For some, the idea of “children’s heaven” included playing soldier, as illustrated in the magazine Tainichi Gurafu, 1932. Private collection.


Likewise, in its October issue of 1936, the elegant magazine Hōmu Raifu (Home Life) printed a photograph that featured boy attendees of the Ōsaka Aishu Kindergarten playing war with wooden toy rifles (Tsuganezawa 2006:135). As such, we can see that representations of war games had by this time become utterly normalized, even for the youngest children and, perhaps particularly, for upper-class children—who spent less time playing unsupervised than did their less-protected peers.


This illustration by Satō Shigeo originally appeared in the October 1936 issue of the elegant magazine Home Life (Hōmu Raifu), published by the Ōsaka Mainichi Shinbun Press. Printed with the kind permission of Kashiwa Shobō.

A children’s game of war (ikusa gokko), according to the 1932 publication Album of Pictures for Boys’ and Girls’ Self-Study (Shōnen shōjo jishu gaten). Private collection. 


Similarly, drawings of war games featured prominently in a 1932 volume titled Album of Pictures for Boys' and Girls’ Self-study (Shônen shôjo jishu gaten). One drawing, by a teacher named Honda Shōtarō, was of children “playing soldier” (ikusa gokko) (31). It appeared next to two of his actual “war pictures” (sensō-e) (30).

The text cheerfully praises the “brave soldiers” in the children’s game and suggests that child readers may “play soldier themselves as well as enthusiastically draw similar pictures of their own war games.” I must note that, overall, only a handful of pictures in this work feature war and the military, and only represents a children’s game of war. My point here is that the messages such pictures and the accompanying text convey indicates how utterly normalized children’s war games had become—so much so that children were shown battling one another even in a progressive publication, one whose intention was the democratization of art. Indeed, the volume was created by a group of artists, educators, and activists of the School Art Association (Gakko Bijutsu Kyōkai), whose key goal was to bring art (education) to the masses. While the drawings themselves were produced by the adult members of the association, the volume was put together with the declared intention of encouraging children to make their own art at home—indeed, to be inspired by the pictures found within to make yet others of their own imagination (foreword).

* THE REQUEST: From the passage on children's war games, extract the part from "Likewise, in its" to "gaten). Private collection.". The data that comes next is unrelated to the passage on children's war games.

* SOURCE MATERIAL:
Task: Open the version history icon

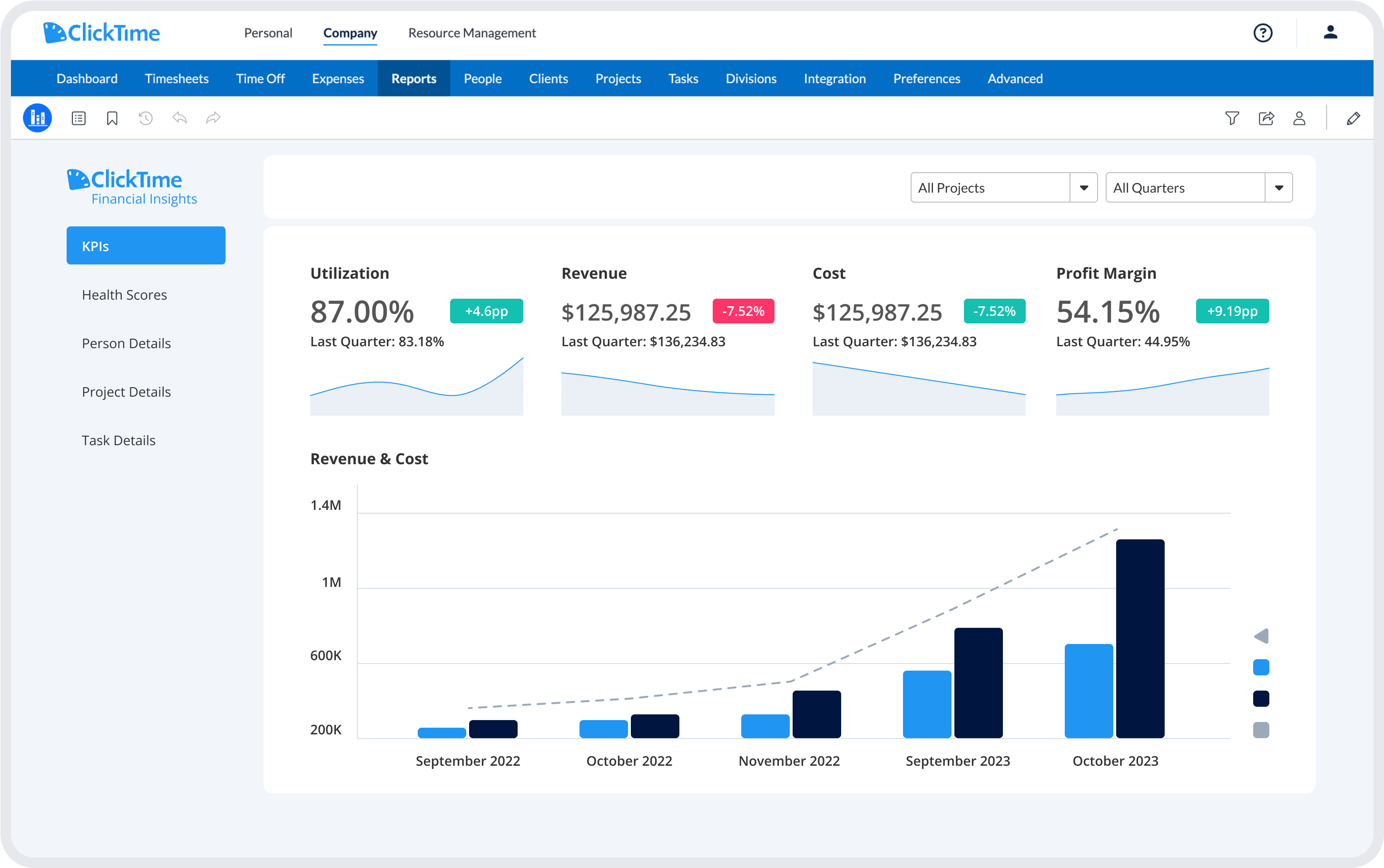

* RESPONSE TO THIS EXERCISE:
Likewise, in its October issue of 1936, the elegant magazine Hōmu Raifu (Home Life) printed a photograph that featured boy attendees of the Ōsaka Aishu Kindergarten playing war with wooden toy rifles (Tsuganezawa 2006:135). As such, we can see that representations of war games had by this time become utterly normalized, even for the youngest children and, perhaps particularly, for upper-class children—who spent less time playing unsupervised than did their less-protected peers.


This illustration by Satō Shigeo originally appeared in the October 1936 issue of the elegant magazine Home Life (Hōmu Raifu), published by the Ōsaka Mainichi Shinbun Press. Printed with the kind permission of Kashiwa Shobō.

A children’s game of war (ikusa gokko), according to the 1932 publication Album of Pictures for Boys’ and Girls’ Self-Study (Shōnen shōjo jishu gaten). Private collection.